E a cara nem queima.

O relator do processo do registro da candidatura é ninguém menos que o ministro Luís Roberto Barroso. Conveniências da roleta do TSE, ajustada tanto quanto a do STF.

E a roda gira e cai no mesmo lugar.

O povo trabalhador coalhou de vermelho, misturado ao amarelo e verde da bandeira Nacional, a Esplanada dos Ministérios e depois, o quilômetro e meio da S2 que leva até a Praça dos Tribunais; é lá que se encontra o soberbo e monumental prédio onde se instala o TSE.

Desde o Ginásio Nilson Nelson até o Palácio do Itamaraty são quatro quilômetros e meio, e só se via bandeiras vermelhas, e camisas, e faixas multicores de uma ponta a outra da pista de 250 m de largura. A PM do Distrito Federal fala em 10 mil pessoas, o que já pressupõe ao menos o dobro; os organizadores anunciaram 50 mil.

Sei que eu e minha amiga-irmã, Elma Almeida, postadas na esquina do Itamaraty, ficamos bem uns quinze minutos esperando a cabeça da Marcha por Lula Livre chegar, desde que ela apontou à altura do Ministério da Educação. E mais outra meia hora assistindo a passagem das múltiplas colunas da gente trabalhadora dobrar em direção ao túnel que leva à via de acesso ao TSE.

Eneida da Costa, outra amiga-irmã mineira, pegou a Marcha à altura da Catetral e se juntou a nós no Ministério das Relações Exteriores. Disse que era impossível ver, de onde estava, o fim da manifestação.

No início, parecia que sobrava polícia – militar, federal legislativa, todos armados até os dentes. A Força Nacional, convocada, não deu as caras até onde minha vista alcançou. Mas devia estar de prontidão em algum lugar do percurso.

Todos desapareceram ante a multidão, animada e polifônica.

Gente dos sete cantos deste Brasil continental, onde as leis são apenas detalhes a serem ignorados ou brandidos conforme o freguês. E é por isso que é preciso falar e cantar em alto e bom som.

Tu vens, tu vens/eu já escuto teus sinais… Pra você é que a gente luta/pra fazer brilhar nossa estrela.

Gente de todas idades – crianças, jovens, adultos, velhos, mulheres em profusão. A maioria de pés rachados e feridos, e a pele trincada pelo suor do labor, sob chuva e sob sol, e as virilhas assadas pela longa caminhada, dias a fio, do entorno até o Distrito Federal.

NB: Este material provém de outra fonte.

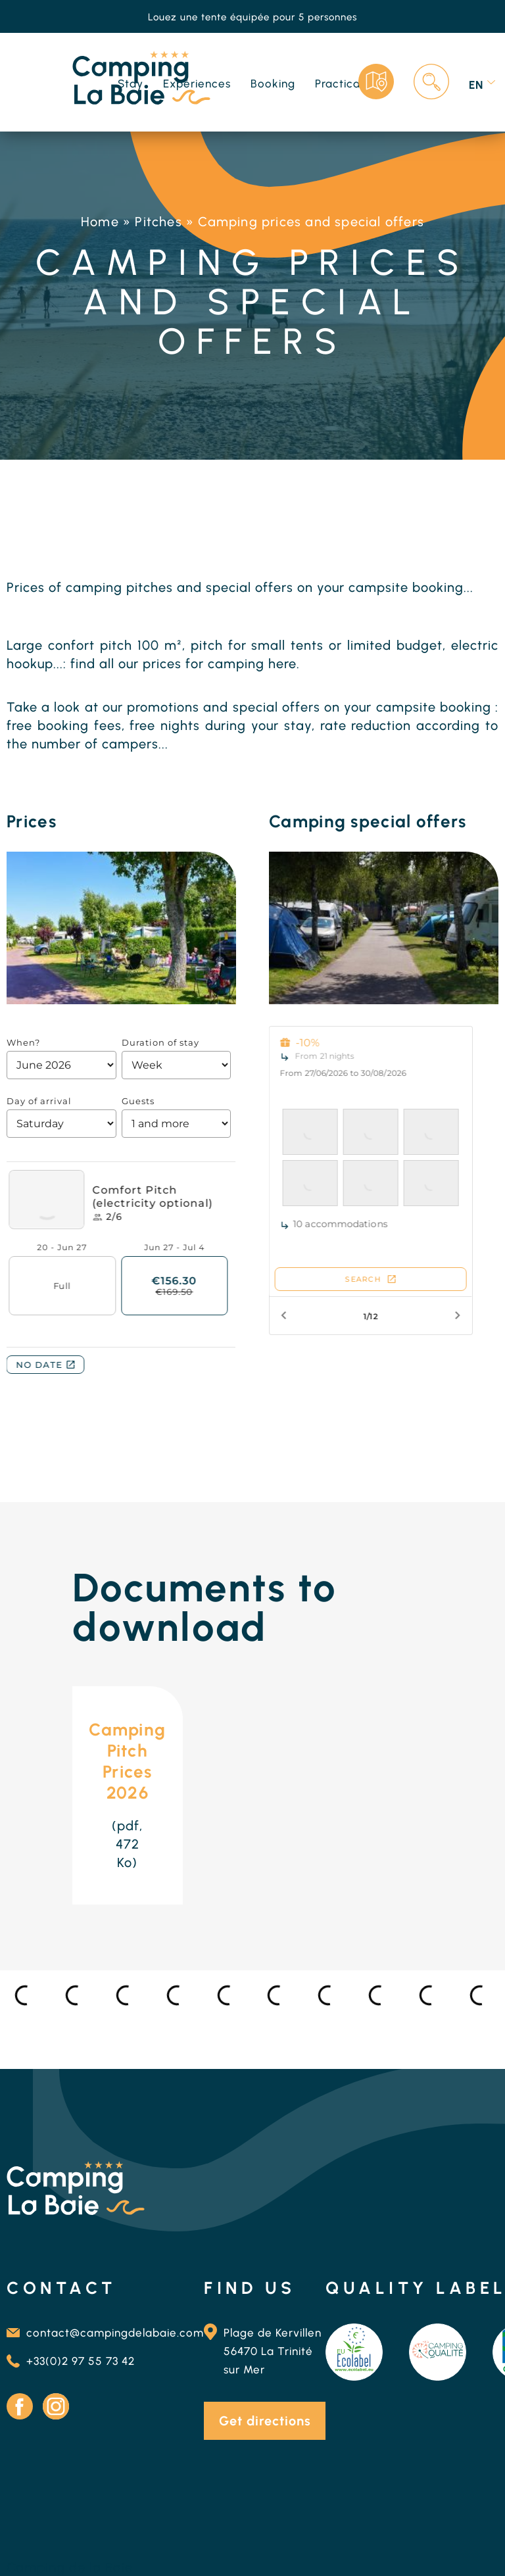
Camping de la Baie (70, 2567)
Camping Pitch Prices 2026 (127, 1761)
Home (100, 222)
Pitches (158, 222)
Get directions (265, 2421)
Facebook (20, 2406)
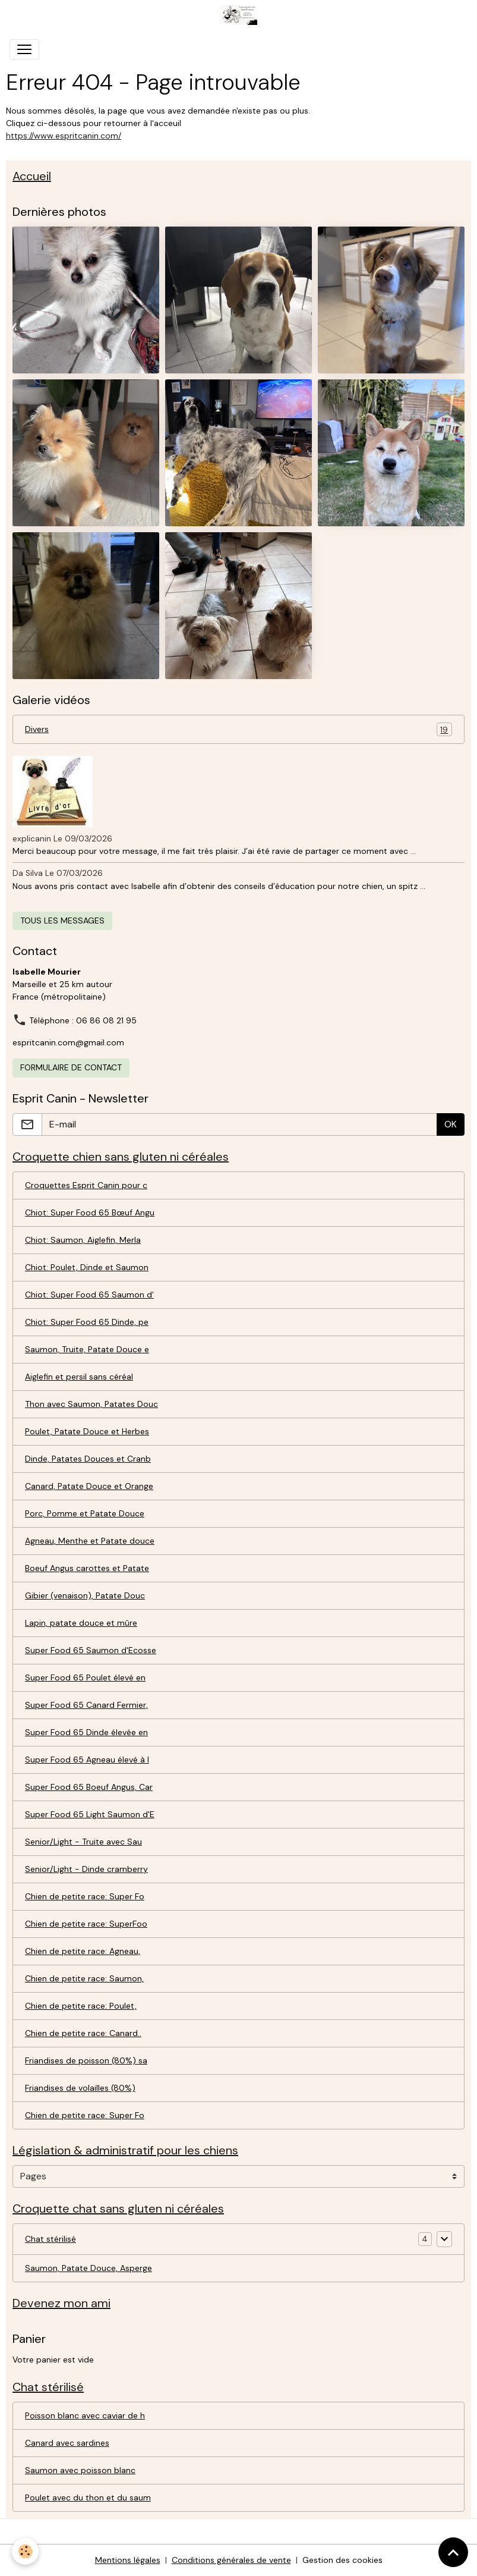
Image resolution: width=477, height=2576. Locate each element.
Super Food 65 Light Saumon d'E (89, 1814)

Gente encantada com a oportunidade de estar na Capital da República, e ciosa de que seu sacrifício tem razão de ser: recuperar o sentimento de Nação, trazer de volta a dignidade da cidadania para si e para seus filhos e netos, para sua gente, quebrar a espinha do arbítrio.

Eu e minhas amigas-irmãs, jornalistas veteranas, ouvimos mais de uma boca dizer, com palavras diversas, o que um senhor negro com camisa e bandeira do MST traduziu em poucas palavras, enquanto marchava com os seus a contemplar o esplendor do Palácio do Itamaraty:

 – Esta é a capital do nosso país, e está nas mãos dessa quadrilha que nos destrói… O Brasil não merece essa corja. Nós não merecemos ser tratados como lixo!

Uma senhorinha com um sorriso largo na face sofrida, carregava como um estandarte a reprodução emoldurada da foto oficial de Luiz Inácio Lula da Silva com a faixa presidencial. Veio das Minas Gerais, do interior do interior, e crê que  está próximo o dia em “ele vai voltar”.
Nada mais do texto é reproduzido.